--- SOAL LATIHAN ---
Menurut teks tentang reformasi pajak bagi perempuan, apa yang diusulkan untuk perusahaan yang mempekerjakan perempuan?

--- TEKS KUTIPAN ---
• • • • •

Kedua, mereformasi pajak untuk meningkatkan partisipasi perempuan dalam ekonomi dengan meninjau kembali sistem pajak penghasilan bersama untuk memastikan bahwa perempuan tidak menghadapi disinsentif pajak yang dapat menghambat partisipasi mereka dalam tenaga kerja formal, memberikan insentif pajak bagi perusahaan yang mempekerjakan perempuan, terutama dalam sektor formal.
Ketiga, mengurangi beban pajak tidak langsung pada Rumah Tangga berpenghasilan rendah dengan mengurangi PPN pada barang kebutuhan pokok dan layanan dasar yang lebih banyak dikonsumsi oleh rumah tangga berpenghasilan rendah, menyesuaikan skema subsidi energi agar lebih berorientasi kepada rumah tangga yang paling membutuhkan, khususnya rumah tangga yang dipimpin oleh perempuan.
Ketiga, meningkatkan akses perempuan ke pekerjaan formal dan jaminan sosial dengan mendorong perempuan untuk berpartisipasi dalam program jaminan sosial dengan memberikan kontribusi yang lebih rendah bagi pekerja berpenghasilan rendah dan menyediakan insentif bagi UMKM yang dimiliki oleh perempuan untuk mendaftarkan karyawan mereka ke dalam sistem jaminan sosial nasional.

• • • • •

--- SEGMEN DATA ---
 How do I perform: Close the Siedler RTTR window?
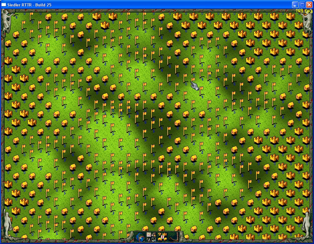click(309, 5)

• • • • •

--- JAWABAN SOAL ---
Insentif pajak, terutama dalam sektor formal.